I pavimenti, nel tempo sostituiti con finiture varie, sono stati interamente ripristinati. Nei corridoi, con cementine bianche e nere, posati a scacchiera e bindello laterale. In tutte le stanze, con un parquet in rovere massiccio, con finitura oliata, posato a lisca e bindello. Fa eccezione solamente la Sacrestia, con un parquet a quadri su disegno che tesse un nuovo rapporto con il solaio a cassettoni. Proprio il cassettonato ligneo è stato oggetto di un restauro completo, recuperando le decorazioni e i vivi colori dell’originale.

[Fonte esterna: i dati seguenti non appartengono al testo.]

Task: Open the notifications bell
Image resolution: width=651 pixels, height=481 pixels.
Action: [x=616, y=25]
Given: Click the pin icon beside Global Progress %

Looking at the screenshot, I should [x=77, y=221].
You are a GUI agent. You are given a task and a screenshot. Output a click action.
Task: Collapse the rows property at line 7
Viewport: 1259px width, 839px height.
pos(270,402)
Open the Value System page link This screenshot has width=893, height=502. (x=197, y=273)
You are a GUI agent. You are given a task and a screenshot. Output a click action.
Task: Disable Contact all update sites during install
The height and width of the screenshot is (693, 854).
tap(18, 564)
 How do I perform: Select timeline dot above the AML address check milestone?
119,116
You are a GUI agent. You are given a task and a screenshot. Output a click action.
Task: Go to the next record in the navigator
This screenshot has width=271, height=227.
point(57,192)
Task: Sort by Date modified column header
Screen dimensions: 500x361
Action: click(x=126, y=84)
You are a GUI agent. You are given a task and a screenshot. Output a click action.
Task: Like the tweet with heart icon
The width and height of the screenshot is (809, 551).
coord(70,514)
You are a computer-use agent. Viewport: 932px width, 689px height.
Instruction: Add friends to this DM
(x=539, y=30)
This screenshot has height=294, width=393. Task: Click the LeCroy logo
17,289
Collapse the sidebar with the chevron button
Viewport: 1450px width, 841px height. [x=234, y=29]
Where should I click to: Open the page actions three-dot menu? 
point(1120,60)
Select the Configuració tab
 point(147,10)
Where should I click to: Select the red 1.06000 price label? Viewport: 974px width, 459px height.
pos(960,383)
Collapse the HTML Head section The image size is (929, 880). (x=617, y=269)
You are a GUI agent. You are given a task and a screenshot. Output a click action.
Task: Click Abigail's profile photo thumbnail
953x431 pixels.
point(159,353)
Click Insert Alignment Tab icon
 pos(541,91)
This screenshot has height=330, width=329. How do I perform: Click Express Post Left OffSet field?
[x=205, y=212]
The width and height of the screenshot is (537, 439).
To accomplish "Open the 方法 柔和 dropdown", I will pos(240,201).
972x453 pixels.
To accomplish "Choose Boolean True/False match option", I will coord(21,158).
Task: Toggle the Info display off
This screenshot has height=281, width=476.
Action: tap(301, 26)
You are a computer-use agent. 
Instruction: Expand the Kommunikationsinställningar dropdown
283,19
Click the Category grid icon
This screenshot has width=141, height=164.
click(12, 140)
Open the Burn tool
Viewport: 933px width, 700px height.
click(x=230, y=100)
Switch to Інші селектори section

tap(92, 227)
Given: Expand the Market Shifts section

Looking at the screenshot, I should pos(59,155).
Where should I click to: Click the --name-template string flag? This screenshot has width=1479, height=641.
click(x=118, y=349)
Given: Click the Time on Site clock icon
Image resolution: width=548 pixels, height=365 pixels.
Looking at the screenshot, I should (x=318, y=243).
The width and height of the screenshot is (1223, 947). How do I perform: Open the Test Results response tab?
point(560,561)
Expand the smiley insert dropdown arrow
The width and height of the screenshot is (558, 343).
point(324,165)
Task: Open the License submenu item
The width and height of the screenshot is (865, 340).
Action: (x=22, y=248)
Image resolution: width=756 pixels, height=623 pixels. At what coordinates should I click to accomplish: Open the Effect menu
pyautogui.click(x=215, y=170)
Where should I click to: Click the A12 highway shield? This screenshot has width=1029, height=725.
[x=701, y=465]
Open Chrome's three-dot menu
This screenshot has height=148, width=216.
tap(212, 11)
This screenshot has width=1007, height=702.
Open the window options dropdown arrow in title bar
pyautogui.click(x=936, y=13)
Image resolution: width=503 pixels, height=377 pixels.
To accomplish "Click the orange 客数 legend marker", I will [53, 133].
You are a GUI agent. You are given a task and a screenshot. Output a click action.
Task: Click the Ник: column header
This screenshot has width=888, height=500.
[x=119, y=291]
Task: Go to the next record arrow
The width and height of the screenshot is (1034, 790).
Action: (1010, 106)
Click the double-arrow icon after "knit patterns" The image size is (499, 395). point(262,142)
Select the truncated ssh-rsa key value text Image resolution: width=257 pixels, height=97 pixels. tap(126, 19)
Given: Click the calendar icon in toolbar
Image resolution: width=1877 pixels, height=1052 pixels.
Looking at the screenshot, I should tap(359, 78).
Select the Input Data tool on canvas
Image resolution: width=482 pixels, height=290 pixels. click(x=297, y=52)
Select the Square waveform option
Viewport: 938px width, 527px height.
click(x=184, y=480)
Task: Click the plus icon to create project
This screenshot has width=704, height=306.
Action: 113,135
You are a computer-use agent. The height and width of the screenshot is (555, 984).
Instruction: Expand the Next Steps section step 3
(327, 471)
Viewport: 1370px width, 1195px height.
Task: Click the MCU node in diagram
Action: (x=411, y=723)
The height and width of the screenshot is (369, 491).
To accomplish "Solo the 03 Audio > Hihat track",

Le preziose aule ellittiche sono state restituite agli antichi splendori: i pavimenti in graniglia e marmo e gli stucchi sono stati ripuliti e, in alcuni casi, ripristinati. E naturalmente, il restauro si è concluso con la grande opera sulle facciate, in cui oltre a pulizia e eliminazione dei vari elementi tecnici impropri, il lavoro è stato condotto attraverso test e provini dei vari livelli di tinte, per recuperare l’immagine urbana originale.
Da Educatorio a uffici. Trasformazione
La trasformazione a uffici dell’edificio si è basato sull’attenta lettura dell’esistente, accordando l’uso alle sue vocazioni. L’ingresso attraverso l’aula ellittica conduce al nuovo ascensore e alle scale, recuperate. Da qui, a ogni piano, attraverso un grande serramento in legno, si accede ai vari enti, che restano quindi sempre autonomi. Nuovi ascensori e servizi igienici integrano gli elementi storici, senza mutarli.
Gli ambienti interni sono divisi da pareti leggere in policarbonato stirato traslucido, ancorate a strutture metalliche su disegno. L’effetto neutro di luce diffusa e morbida valorizza, per contro, il trattamento cromatico dei muri. Infatti, ogni ente assume un colore specifico, poi sfumato in toni diversi a seconda degli ambienti: secondo un vero e proprio piano del colore che riguarda tutto l’edificio.
Il progetto recupera sia l’interrato che il sottotetto. Nell’interrato, destinato agli archivi, la tessitura muraria rimane a vista, bilanciata a pavimento da una resina spatolata. Il sottotetto, recuperato prolungando le scale esistenti, si trasforma in spazi a uffici attraverso una serie di nuovi abbaini e divisioni realizzate negli stessi pannelli usati nel resto dell’edificio. Anche il mezzanino viene recuperato in modo analogo, pur con le difficoltà date da un’altezza limitata. In ultimo, negli spazi dell’ex Sacrestia, l’ambiente è stato suddiviso con pareti vetrate modulate su pavimento e soffitto, in un continuo gioco di riferimenti.
Project management
Il project management ha riguardato ogni fase di tutti i quattro lotti funzionali. Nel dettaglio, la fase esecutiva del lotto uno e due: relative alla sola manica est, piano terra, primo e secondo. E poi la fase progettuale ed esecutiva dei lotti maggiori, il tre e quattro. Questi includevano il recupero, in tutto l’edificio, di sottotetto, mezzanino e interrato, le facciate, le coperture, oltre al restauro degli ambienti aulici della manica ovest e delle aule ellittiche. Qui, il lavoro si è concluso con l’allestimento della quadreria.
Le attività di pm includeva: sviluppo del progetto architettonico, studio di soluzioni ad hoc, ingegnerizzazione dei dettagli su disegno, progetto degli arredi, ottenimento dei necessari permessi. E poi coordinamento con gli altri soggetti professionali, gestione di un team di lavoro variabile tra tre e otto persone, gestione del cantiere e dell’esecuzione delle opere.